Cette énumération nous montre qu’un apprenant germanophone doit savoir bien distinguer le générique du spécifique et qu’il doit être conscient de ce qu’il veut exprimer. Ainsi, pour exprimer un groupe nominal qui, en allemand, n’est pas précédé d’un déterminant, il y a 4 possibilités en français (cf. a, b, d et e). En dehors de ces emplois, il ne faut pas oublier les emplois réguliers, c’est-à-dire les emplois des articles qui ne sont pas différents de la langue allemande. S’y ajoutent alors encore les noms propres etc. (cf. n°5 du tableau) et l’emploi de l’article indéfini au pluriel (cf. n°3 du tableau). Un apprenant germanophone qui veut dire une phrase en français dans laquelle il y a un groupe nominal sans déterminant, aura alors à faire un choix multiple entre les déterminants différents.

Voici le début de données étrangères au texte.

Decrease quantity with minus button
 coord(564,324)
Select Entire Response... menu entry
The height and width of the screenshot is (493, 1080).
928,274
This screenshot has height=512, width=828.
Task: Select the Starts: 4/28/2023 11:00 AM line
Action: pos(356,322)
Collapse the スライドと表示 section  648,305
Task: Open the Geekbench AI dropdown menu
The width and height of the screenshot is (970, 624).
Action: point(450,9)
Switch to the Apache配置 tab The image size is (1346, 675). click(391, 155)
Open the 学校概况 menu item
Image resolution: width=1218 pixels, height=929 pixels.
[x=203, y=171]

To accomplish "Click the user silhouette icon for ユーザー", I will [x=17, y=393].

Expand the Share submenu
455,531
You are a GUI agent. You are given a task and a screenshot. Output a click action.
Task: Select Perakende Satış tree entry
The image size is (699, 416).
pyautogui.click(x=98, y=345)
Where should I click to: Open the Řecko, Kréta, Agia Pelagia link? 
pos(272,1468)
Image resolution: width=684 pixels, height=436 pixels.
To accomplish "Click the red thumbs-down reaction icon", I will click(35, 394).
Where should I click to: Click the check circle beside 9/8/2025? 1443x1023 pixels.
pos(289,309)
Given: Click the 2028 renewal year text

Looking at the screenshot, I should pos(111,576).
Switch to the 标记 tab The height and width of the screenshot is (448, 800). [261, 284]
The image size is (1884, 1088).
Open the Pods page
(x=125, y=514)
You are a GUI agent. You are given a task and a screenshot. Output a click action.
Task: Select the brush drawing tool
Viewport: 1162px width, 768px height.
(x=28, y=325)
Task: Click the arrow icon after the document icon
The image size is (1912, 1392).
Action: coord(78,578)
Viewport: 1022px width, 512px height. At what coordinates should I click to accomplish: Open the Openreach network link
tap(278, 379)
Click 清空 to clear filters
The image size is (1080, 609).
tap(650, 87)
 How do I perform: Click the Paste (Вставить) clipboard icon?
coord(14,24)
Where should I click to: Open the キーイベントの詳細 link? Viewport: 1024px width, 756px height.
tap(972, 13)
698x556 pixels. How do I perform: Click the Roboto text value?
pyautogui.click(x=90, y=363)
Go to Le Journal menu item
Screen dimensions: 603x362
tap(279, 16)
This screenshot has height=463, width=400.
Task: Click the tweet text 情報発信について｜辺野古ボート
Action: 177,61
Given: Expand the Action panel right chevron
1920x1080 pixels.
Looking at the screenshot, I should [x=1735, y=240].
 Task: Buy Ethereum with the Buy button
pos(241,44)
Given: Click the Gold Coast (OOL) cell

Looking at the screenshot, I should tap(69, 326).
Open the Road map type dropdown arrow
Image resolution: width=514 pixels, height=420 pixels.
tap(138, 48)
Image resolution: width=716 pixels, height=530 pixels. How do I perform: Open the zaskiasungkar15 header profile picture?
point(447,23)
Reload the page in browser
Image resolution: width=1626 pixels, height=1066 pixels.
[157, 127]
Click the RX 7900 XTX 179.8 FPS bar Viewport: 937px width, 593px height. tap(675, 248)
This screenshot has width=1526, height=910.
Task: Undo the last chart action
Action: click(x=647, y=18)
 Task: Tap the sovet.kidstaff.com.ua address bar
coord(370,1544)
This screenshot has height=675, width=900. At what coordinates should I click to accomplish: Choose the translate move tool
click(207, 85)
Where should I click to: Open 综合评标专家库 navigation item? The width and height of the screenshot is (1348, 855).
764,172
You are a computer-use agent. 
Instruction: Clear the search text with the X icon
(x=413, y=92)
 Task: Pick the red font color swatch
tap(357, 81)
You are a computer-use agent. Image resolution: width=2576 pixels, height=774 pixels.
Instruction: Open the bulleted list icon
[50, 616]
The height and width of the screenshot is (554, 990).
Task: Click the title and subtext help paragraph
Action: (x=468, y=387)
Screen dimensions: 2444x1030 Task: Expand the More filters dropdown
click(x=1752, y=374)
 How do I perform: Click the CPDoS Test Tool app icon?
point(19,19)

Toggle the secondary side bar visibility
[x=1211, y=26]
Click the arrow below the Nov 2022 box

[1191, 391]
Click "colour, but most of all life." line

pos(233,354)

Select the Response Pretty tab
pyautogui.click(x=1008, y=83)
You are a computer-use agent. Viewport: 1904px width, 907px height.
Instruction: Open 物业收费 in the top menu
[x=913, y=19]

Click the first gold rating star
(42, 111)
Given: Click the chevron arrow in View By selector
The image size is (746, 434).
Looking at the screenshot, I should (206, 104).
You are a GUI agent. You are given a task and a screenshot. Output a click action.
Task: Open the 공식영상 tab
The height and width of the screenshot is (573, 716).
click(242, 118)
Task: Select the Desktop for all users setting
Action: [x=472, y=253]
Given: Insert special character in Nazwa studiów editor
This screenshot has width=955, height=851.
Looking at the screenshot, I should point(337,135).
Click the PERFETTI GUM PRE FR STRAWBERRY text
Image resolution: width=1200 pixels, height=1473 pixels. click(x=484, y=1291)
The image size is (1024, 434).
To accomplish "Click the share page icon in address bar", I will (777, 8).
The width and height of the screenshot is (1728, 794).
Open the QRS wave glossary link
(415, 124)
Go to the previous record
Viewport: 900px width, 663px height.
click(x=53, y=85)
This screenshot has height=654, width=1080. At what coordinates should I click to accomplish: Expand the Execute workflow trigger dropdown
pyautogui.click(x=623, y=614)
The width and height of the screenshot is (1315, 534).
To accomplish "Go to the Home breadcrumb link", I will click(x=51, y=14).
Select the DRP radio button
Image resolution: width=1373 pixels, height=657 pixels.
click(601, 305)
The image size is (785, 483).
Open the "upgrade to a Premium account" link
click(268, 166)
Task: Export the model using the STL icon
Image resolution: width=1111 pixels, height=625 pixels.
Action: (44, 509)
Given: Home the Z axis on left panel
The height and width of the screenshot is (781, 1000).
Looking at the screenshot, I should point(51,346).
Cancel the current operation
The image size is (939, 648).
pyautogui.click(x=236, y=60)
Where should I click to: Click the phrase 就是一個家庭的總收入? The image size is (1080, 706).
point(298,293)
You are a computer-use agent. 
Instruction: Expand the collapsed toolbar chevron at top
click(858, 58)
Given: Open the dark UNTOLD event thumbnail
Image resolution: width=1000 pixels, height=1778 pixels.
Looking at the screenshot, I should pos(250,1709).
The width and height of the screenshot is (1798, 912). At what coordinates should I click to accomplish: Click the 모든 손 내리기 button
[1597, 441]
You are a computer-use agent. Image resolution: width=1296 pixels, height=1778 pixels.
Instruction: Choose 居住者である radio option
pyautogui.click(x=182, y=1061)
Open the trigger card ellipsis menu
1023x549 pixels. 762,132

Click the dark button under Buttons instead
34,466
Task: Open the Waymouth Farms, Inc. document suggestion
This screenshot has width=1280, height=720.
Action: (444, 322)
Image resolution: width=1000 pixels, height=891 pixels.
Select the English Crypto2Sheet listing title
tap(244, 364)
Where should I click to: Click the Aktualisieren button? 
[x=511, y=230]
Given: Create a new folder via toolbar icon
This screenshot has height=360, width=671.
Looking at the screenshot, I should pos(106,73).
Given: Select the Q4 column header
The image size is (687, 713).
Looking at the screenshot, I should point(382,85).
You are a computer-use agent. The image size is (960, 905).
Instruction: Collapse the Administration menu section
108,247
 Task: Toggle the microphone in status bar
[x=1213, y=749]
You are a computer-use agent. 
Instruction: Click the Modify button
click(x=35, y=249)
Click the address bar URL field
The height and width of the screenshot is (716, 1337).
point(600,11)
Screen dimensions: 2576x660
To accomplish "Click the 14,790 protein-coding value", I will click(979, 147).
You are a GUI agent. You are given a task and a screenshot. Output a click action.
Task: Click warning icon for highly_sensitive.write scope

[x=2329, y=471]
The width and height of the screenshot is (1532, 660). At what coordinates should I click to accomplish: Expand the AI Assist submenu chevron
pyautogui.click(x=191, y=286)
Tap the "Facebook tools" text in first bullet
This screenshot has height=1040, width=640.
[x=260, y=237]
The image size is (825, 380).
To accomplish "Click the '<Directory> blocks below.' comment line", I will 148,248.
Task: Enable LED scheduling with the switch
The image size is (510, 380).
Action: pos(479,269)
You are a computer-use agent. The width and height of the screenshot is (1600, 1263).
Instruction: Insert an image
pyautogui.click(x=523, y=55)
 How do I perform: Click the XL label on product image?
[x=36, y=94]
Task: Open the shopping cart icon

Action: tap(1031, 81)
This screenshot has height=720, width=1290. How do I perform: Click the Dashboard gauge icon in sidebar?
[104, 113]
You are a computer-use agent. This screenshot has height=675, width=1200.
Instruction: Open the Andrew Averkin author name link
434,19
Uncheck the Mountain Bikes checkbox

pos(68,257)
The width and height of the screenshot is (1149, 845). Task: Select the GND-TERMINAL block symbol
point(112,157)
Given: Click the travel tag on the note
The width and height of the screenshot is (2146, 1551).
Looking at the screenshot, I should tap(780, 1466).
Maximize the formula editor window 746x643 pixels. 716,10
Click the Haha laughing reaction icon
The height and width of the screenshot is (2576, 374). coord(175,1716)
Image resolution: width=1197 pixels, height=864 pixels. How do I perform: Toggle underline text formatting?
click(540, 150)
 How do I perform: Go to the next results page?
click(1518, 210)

Si l’on part du mot français des, on peut noter qu’il peut également représenter plusieurs emplois. Il peut s’agir d’un article indéfini au pluriel (voir l’emploi 3 du tableau) et de la combinaison des mots de + les (qui pourrait alors être utilisé sous 1 et 2 du tableau). Un apprenant germanophone aura également tendance à généraliser le fait que le mot des est l’article indéfini au pluriel et pensera qu’il peut alors être utilisé dans de nombreux autres cas, surtout dans des conditions où l’on ne trouve pas de déterminant en allemand. Il voudra alors mettre le mot des dans les emplois de 7, 8 et 11 du tableau. Il devra également tenir compte du fait que l’article indéfini sera réduit à de s’il n’est pas suivi d’un subjonctif. Par conséquent, l’apprenant aura des difficultés d’utiliser les déterminants qui doivent être utilisés en français pour exprimer le spécifique et le générique sous 7, 8 et 11, qui sont surtout le partitif et de + Ø. La règle de cacophonie entraîne encore plus d’insécurité pour l’apprenant puisque même si, selon les règles, il serait correct d’utiliser des, la préposition de entraîne la suppression du mot. Quand cela est le cas, nous supposons que l’apprenant ne soit souvent pas conscient de ce mécanisme, mais le confondra avec le partitif ou de + Ø.